A Day in the Life

by Julie Walsh on March 10, 2008

 
I went into the kitchen this morning and used dung instead of the firewood and crop residue that I used yesterday to cook my family’s breakfast. There was no fruit to give them, though, because more than a quarter of produce gets wasted before it gets to my market, due to lack of refrigeration and storage.
 
I then tended to my terminally-ill toddler as best I could despite my near blindness; my child has an acute respiratory infection. Later in the morning my neighbor visited me, complaining of how a village child recently died of a snake bite—our clinic doesn’t have the refrigeration for the anti-venom serum.
 
The electricity to our village was restored today after three days without it, so my husband’s crops hopefully won’t die, now that he has electricity for the water pumps. Our village is very fortunate to even have electricity, though.
 
In the evening my husband came home from the fields saying he said he heard that many in the United States want us Indians to use less energy.
 
Data from Barun Mitra, LibertyIndia.org; Jyothi Parekh, et al, 2003.

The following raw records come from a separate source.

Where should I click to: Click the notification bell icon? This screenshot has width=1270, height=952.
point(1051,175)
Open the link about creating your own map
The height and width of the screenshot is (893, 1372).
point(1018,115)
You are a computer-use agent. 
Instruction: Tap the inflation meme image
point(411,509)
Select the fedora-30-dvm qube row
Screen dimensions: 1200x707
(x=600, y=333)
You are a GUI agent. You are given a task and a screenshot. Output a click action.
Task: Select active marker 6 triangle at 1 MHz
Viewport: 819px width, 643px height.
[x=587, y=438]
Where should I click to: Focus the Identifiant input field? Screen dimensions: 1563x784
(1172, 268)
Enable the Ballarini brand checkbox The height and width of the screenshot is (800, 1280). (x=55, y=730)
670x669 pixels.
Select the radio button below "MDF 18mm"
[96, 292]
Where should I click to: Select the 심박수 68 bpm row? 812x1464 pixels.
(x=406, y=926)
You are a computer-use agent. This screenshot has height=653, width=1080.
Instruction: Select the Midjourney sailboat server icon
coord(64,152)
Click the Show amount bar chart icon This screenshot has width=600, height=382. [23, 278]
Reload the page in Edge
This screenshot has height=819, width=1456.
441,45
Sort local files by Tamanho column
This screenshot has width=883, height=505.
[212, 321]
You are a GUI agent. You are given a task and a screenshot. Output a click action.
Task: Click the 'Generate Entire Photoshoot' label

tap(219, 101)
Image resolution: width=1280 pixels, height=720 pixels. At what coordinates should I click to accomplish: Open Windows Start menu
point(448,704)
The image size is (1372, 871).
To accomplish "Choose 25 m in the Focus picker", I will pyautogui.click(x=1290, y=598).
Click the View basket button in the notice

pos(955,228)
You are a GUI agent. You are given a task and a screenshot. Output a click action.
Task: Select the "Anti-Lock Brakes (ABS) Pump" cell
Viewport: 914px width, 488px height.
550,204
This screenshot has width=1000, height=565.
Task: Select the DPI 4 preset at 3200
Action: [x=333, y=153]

88% of kitchens in Indian villages use dung, firewood or crop residue for fuel.
11% of women that use these traditional fuels have eye diseases.
2.6% children under 5 in rural India die from acute respiratory infections.
50,000 people die yearly from snake bites because of lack of medical facilities, including lack of refrigeration to store the anti-venom serums.
Only 13% of Indian villages have electricity.